• Directions for this task:
Your response should be the complete data, transcribed exactly.

=== Data to process ===

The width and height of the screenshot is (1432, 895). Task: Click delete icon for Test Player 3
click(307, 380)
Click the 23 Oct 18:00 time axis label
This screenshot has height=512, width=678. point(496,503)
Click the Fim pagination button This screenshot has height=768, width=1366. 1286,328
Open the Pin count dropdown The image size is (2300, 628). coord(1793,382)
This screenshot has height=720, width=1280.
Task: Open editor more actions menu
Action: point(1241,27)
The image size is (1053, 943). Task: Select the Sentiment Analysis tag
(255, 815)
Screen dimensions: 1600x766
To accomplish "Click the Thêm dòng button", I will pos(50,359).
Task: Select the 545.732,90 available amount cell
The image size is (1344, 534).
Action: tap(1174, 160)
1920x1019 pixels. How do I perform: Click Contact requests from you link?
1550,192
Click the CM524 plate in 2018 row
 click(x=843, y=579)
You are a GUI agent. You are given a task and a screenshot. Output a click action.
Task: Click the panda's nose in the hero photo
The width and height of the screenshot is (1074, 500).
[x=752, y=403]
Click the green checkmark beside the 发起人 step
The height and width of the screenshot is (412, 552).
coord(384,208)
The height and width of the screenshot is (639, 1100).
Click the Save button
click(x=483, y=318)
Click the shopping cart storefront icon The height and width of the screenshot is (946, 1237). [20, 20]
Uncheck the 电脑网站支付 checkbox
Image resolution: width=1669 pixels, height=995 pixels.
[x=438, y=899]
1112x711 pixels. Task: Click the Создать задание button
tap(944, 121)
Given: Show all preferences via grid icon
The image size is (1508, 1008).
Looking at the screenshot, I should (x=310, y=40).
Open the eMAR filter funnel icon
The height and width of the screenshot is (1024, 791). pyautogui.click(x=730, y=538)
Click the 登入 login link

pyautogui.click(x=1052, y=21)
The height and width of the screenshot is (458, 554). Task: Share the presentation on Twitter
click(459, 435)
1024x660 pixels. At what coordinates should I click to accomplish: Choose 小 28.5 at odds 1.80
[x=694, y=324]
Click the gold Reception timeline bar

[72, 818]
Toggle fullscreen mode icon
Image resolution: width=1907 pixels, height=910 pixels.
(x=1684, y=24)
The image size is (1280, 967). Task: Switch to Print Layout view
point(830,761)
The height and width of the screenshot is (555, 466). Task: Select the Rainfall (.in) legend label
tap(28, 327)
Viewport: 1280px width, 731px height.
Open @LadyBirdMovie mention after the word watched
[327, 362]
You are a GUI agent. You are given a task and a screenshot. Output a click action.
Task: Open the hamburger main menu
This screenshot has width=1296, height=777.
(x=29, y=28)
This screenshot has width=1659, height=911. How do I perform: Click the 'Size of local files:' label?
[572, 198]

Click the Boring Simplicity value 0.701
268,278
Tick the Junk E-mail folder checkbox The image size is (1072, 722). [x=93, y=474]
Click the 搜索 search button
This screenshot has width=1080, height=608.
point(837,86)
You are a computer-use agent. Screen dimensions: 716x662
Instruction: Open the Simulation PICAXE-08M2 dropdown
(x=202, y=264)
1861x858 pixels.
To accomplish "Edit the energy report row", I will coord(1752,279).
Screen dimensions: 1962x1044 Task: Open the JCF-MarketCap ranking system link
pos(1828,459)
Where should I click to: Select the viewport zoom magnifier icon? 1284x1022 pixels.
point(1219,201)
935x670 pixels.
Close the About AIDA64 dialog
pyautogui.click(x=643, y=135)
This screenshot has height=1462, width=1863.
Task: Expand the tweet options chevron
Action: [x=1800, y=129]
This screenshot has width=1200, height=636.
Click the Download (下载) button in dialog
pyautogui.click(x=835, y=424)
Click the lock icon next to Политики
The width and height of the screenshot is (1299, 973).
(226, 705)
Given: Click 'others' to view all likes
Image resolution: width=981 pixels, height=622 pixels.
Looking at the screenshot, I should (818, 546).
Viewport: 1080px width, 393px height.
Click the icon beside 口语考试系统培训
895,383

===

• Result of the exercise:
The width and height of the screenshot is (1432, 895). Task: Click delete icon for Test Player 3
click(307, 380)
Click the 23 Oct 18:00 time axis label
This screenshot has height=512, width=678. point(496,503)
Click the Fim pagination button This screenshot has height=768, width=1366. 1286,328
Open the Pin count dropdown The image size is (2300, 628). coord(1793,382)
This screenshot has height=720, width=1280.
Task: Open editor more actions menu
Action: point(1241,27)
The image size is (1053, 943). Task: Select the Sentiment Analysis tag
(255, 815)
Screen dimensions: 1600x766
To accomplish "Click the Thêm dòng button", I will pos(50,359).
Task: Select the 545.732,90 available amount cell
The image size is (1344, 534).
Action: tap(1174, 160)
1920x1019 pixels. How do I perform: Click Contact requests from you link?
1550,192
Click the CM524 plate in 2018 row
 click(x=843, y=579)
You are a GUI agent. You are given a task and a screenshot. Output a click action.
Task: Click the panda's nose in the hero photo
The width and height of the screenshot is (1074, 500).
[x=752, y=403]
Click the green checkmark beside the 发起人 step
The height and width of the screenshot is (412, 552).
coord(384,208)
The height and width of the screenshot is (639, 1100).
Click the Save button
click(x=483, y=318)
Click the shopping cart storefront icon The height and width of the screenshot is (946, 1237). [20, 20]
Uncheck the 电脑网站支付 checkbox
Image resolution: width=1669 pixels, height=995 pixels.
[x=438, y=899]
1112x711 pixels. Task: Click the Создать задание button
tap(944, 121)
Given: Show all preferences via grid icon
The image size is (1508, 1008).
Looking at the screenshot, I should (x=310, y=40).
Open the eMAR filter funnel icon
The height and width of the screenshot is (1024, 791). pyautogui.click(x=730, y=538)
Click the 登入 login link

pyautogui.click(x=1052, y=21)
The height and width of the screenshot is (458, 554). Task: Share the presentation on Twitter
click(459, 435)
1024x660 pixels. At what coordinates should I click to accomplish: Choose 小 28.5 at odds 1.80
[x=694, y=324]
Click the gold Reception timeline bar

[72, 818]
Toggle fullscreen mode icon
Image resolution: width=1907 pixels, height=910 pixels.
(x=1684, y=24)
The image size is (1280, 967). Task: Switch to Print Layout view
point(830,761)
The height and width of the screenshot is (555, 466). Task: Select the Rainfall (.in) legend label
tap(28, 327)
Viewport: 1280px width, 731px height.
Open @LadyBirdMovie mention after the word watched
[327, 362]
You are a GUI agent. You are given a task and a screenshot. Output a click action.
Task: Open the hamburger main menu
This screenshot has width=1296, height=777.
(x=29, y=28)
This screenshot has width=1659, height=911. How do I perform: Click the 'Size of local files:' label?
[572, 198]

Click the Boring Simplicity value 0.701
268,278
Tick the Junk E-mail folder checkbox The image size is (1072, 722). [x=93, y=474]
Click the 搜索 search button
This screenshot has width=1080, height=608.
point(837,86)
You are a computer-use agent. Screen dimensions: 716x662
Instruction: Open the Simulation PICAXE-08M2 dropdown
(x=202, y=264)
1861x858 pixels.
To accomplish "Edit the energy report row", I will coord(1752,279).
Screen dimensions: 1962x1044 Task: Open the JCF-MarketCap ranking system link
pos(1828,459)
Where should I click to: Select the viewport zoom magnifier icon? 1284x1022 pixels.
point(1219,201)
935x670 pixels.
Close the About AIDA64 dialog
pyautogui.click(x=643, y=135)
This screenshot has height=1462, width=1863.
Task: Expand the tweet options chevron
Action: [x=1800, y=129]
This screenshot has width=1200, height=636.
Click the Download (下载) button in dialog
pyautogui.click(x=835, y=424)
Click the lock icon next to Политики
The width and height of the screenshot is (1299, 973).
(226, 705)
Given: Click 'others' to view all likes
Image resolution: width=981 pixels, height=622 pixels.
Looking at the screenshot, I should (818, 546).
Viewport: 1080px width, 393px height.
Click the icon beside 口语考试系统培训
895,383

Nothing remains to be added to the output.